CX — Conduit Patch Experiment
Purpose
Cross-validation of the GS claim that a well-specified codebase is more patchable than an unspecified one. Inspired by SWE-bench’s patch-application methodology but scoped to a single domain (RealWorld Conduit) with two quality tiers already characterized by BX.
Design
Conditions:
- v7 — GS treatment-v7, rubric score 13/14, Hurl 13/13, 146 tests
- repo-b — gothinkster/node-express-realworld-example-app, rubric score 7/14, 27 tests (BX repo B)

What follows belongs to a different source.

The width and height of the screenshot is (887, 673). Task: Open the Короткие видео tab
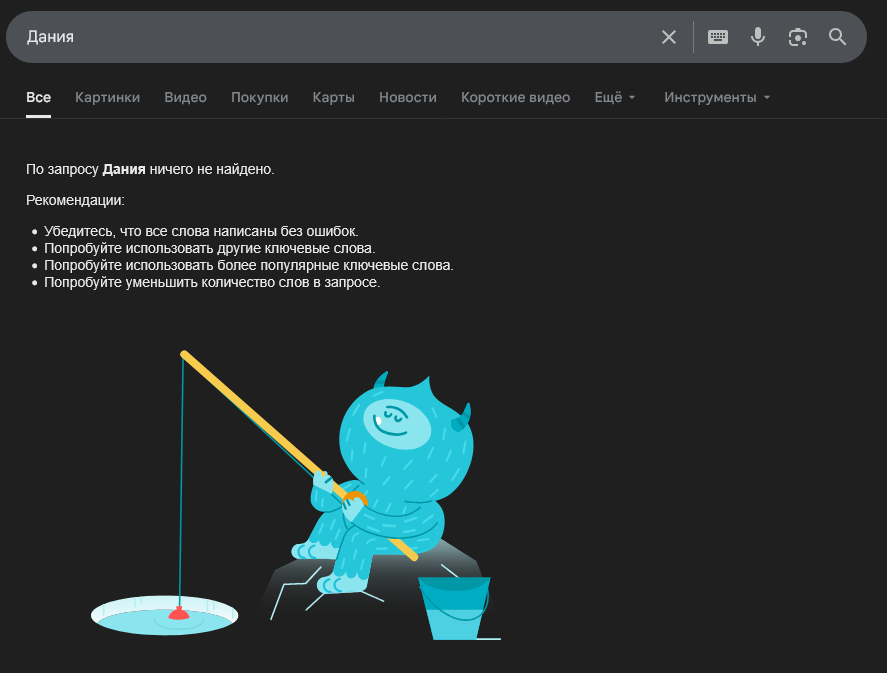515,97
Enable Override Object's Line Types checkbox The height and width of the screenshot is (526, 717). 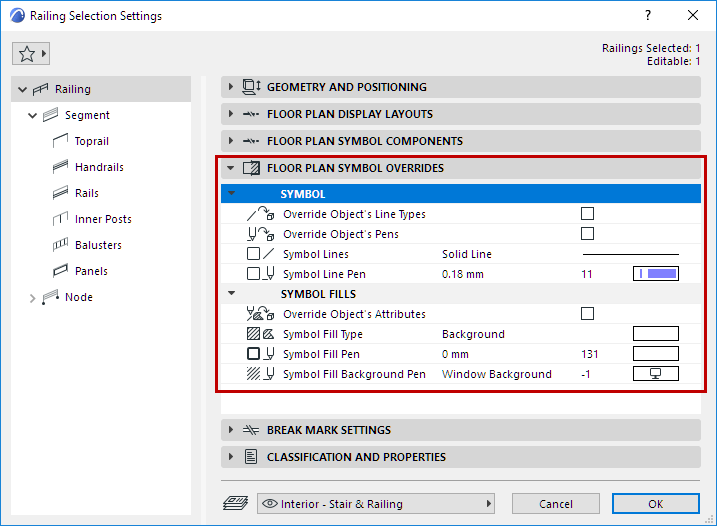pyautogui.click(x=587, y=214)
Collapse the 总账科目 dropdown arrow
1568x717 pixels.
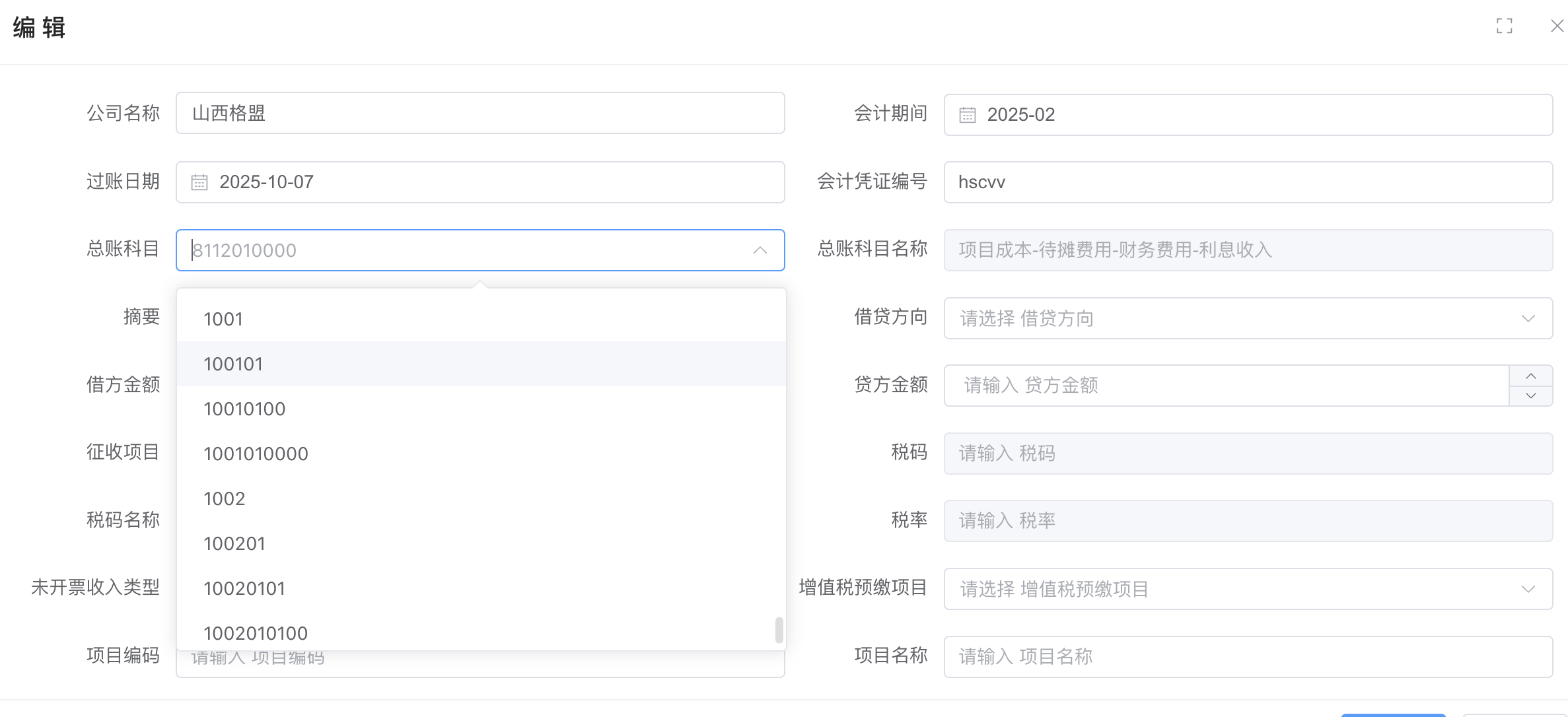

Task structure: 5 patch tasks, one per SWE-bench structural class. Each task is presented as an issue description to Claude. Gate: patch compiles + relevant tests pass. No rubric involved.
Hypothesis: v7 passes more patch tasks than repo-b because GS navigability properties (Self-describing, Bounded, Composable) reduce the AI’s ambiguity about where to make changes.
SWE-bench Class Mapping
| Task | Class | GS property tested |
|---|---|---|
| CX-1 | Multi-file propagation | Bounded + Composable |
| CX-2 | Contract mismatch | Verifiable |
| CX-3 | Missing error case | Executable |
| CX-4 | Config/constant extraction | Bounded |
| CX-5 | Validation rule addition | Verifiable |
Tasks
See tasks/ directory for individual issue descriptions.
Results
See results/v7/ and results/repo-b/ for patch outputs and pass/fail per task.